Леру тихонько рассмеялся и похлопал меня по плечу.
- Это совсем не то, что вы думаете, юноша. Женщина эта, как минимум вдвое его старше и страшна, как смертный грех. Что их связывает, я понятия не имею, однако ее часто видят въезжающей в замок, хотя всем известно, что женщин в свой замок тамплиеры не пускают в принципе. У них даже на кухне орудуют исключительно мужчины – по большей части, нанятые в городе или же в окрестных деревнях подростки, которые за хорошую плату, а еще более, из страха, упорно держат язык за зубами. Но для этой женщины делается исключение. Я не знаю ее имени – вернее, слышал когда-то, но забыл, уж очень оно заковыристое, то ли хорватское, то ли болгарское – Ванга, Ванда, Вонга… не помню. Рыцари называют ее не иначе, как «дама в зеленом». Вот, пожалуй, и все, что я знаю, милый юноша.

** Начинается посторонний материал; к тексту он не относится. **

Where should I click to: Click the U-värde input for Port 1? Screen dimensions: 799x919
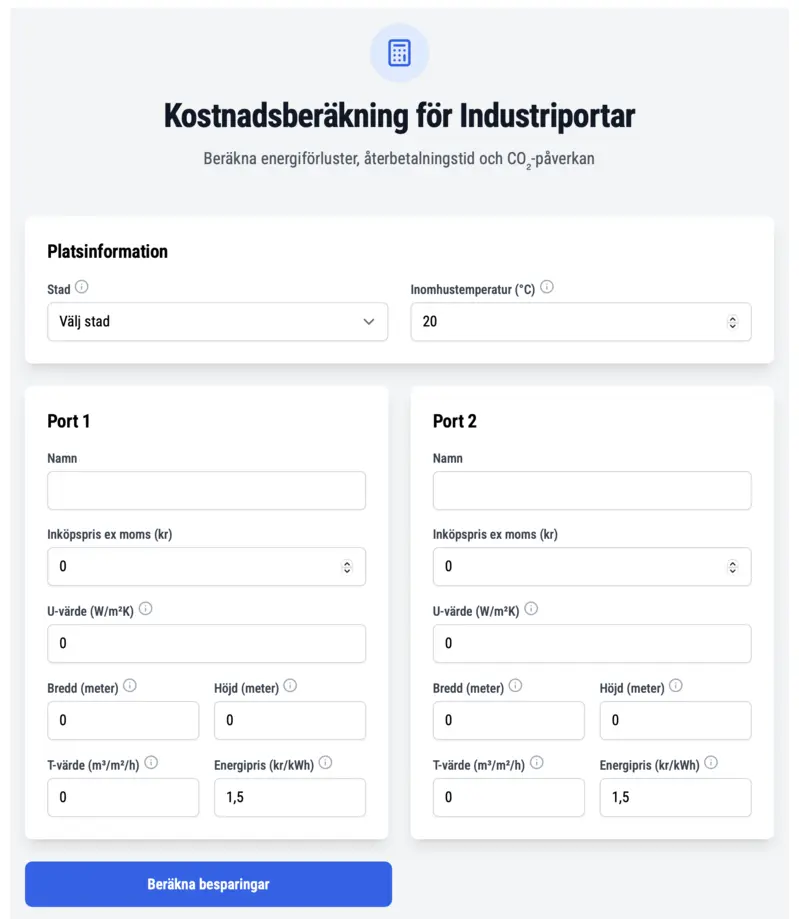tap(206, 643)
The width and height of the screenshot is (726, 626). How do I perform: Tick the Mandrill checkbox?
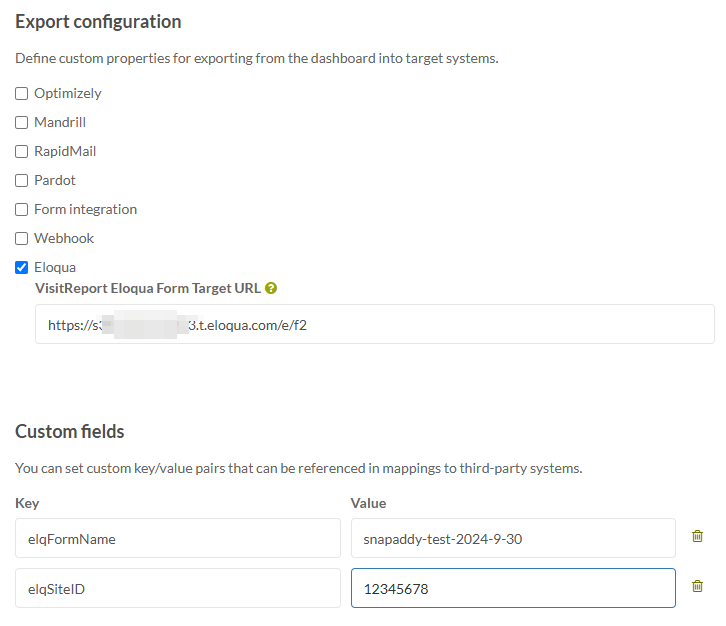(x=21, y=123)
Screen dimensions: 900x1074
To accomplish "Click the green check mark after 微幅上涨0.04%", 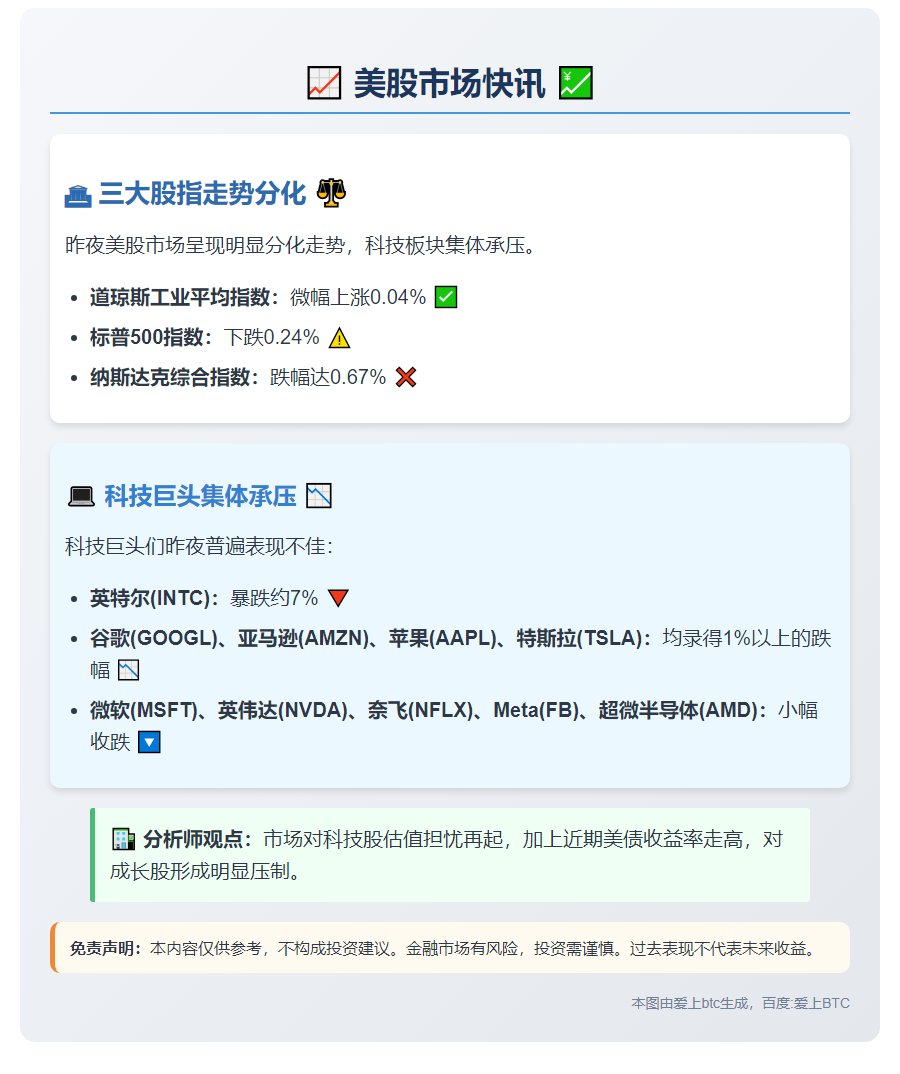I will pos(446,297).
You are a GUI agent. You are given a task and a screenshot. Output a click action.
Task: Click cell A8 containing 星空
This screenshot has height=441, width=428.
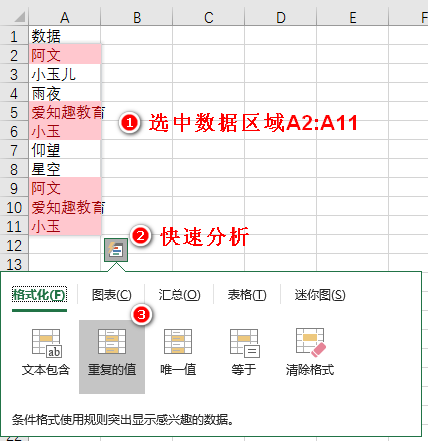point(65,169)
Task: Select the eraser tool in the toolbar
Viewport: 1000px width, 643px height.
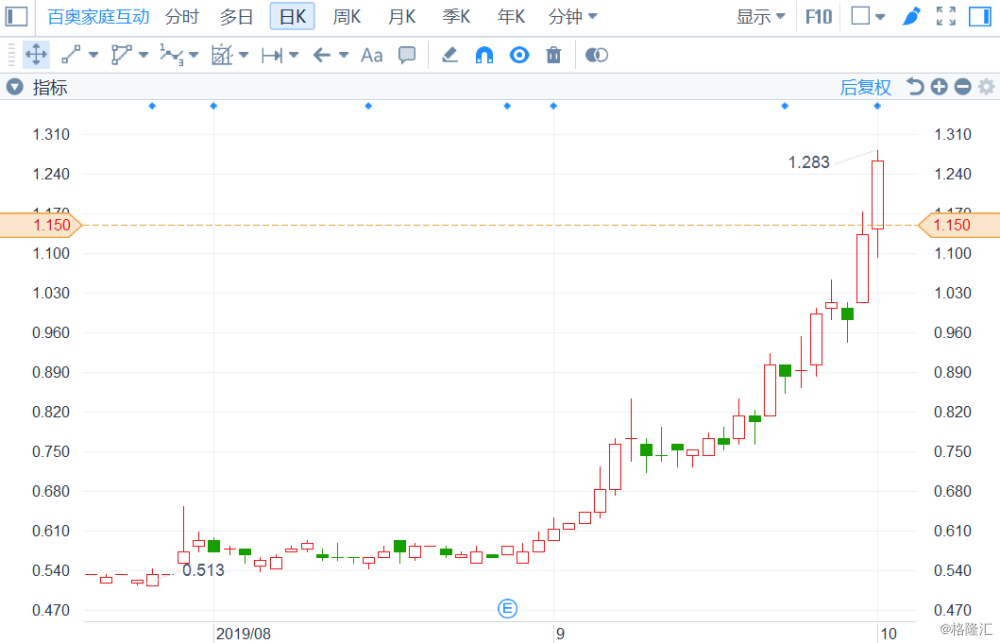Action: 450,55
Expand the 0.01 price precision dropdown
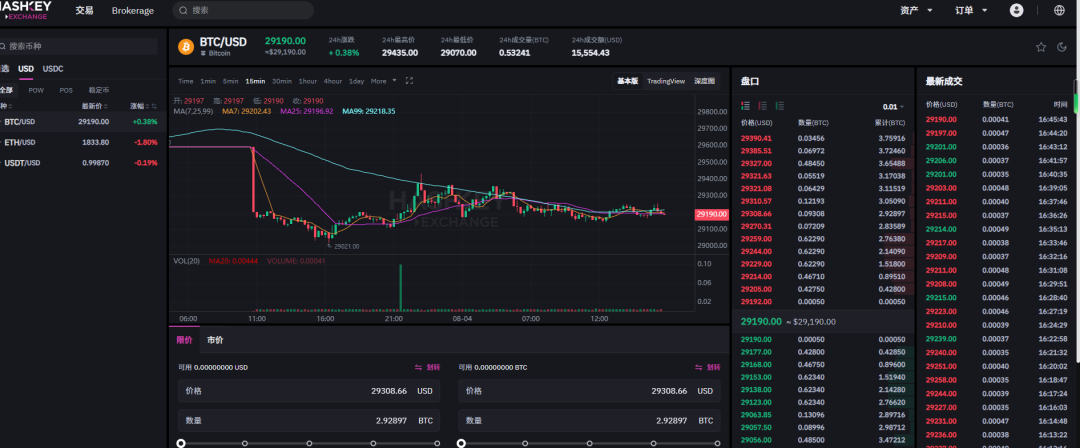 892,106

Он умолк, а я даже этого не заметил, все думал и думал о своем. Я вспоминал, заново вспоминал, оценивал и анализировал каждое ЕГО движение и слово. Вот даже, значит, как: ОН – тайна Монсегюра, способная перевернуть мир, снести границы государств, изменить религию и свергнуть монархов. Теперь я вспомнил: я уже слышал что-то о Чаше Грааля и Копье Судьбы, которые, по слухам, хранятся в Монсегюре. Значит, ОН и есть это самое Копье. К ЕГО ногам падают короли и воины. Боже, каким ничтожеством я, должно быть, ему показался, когда две недели назад, перемазанный вишнями, барахтался в кустах, уворачиваясь от его собаки!..
- Должно быть, вы ему чем-то понравились, молодой человек, - неожиданно нарушил молчание мой собеседник.
Я с недоверием покосился на него.
- Почему вы так решили?
- Вы живы. Не сошли с ума, не уморили себя голодом, не деградировали морально и не озлобились. А, главное – не разучились мыслить, мечтать и анализировать. Это значит, что ОН в последний момент каким-то образом смягчил действие своих чар. Сами подумайте – стал ли бы он делать это, если бы остался к вам совершенно равнодушен.
- Да, - задумался я. – Два моих приятеля, те, что были со мной в его саду, через три дня покончили с собой.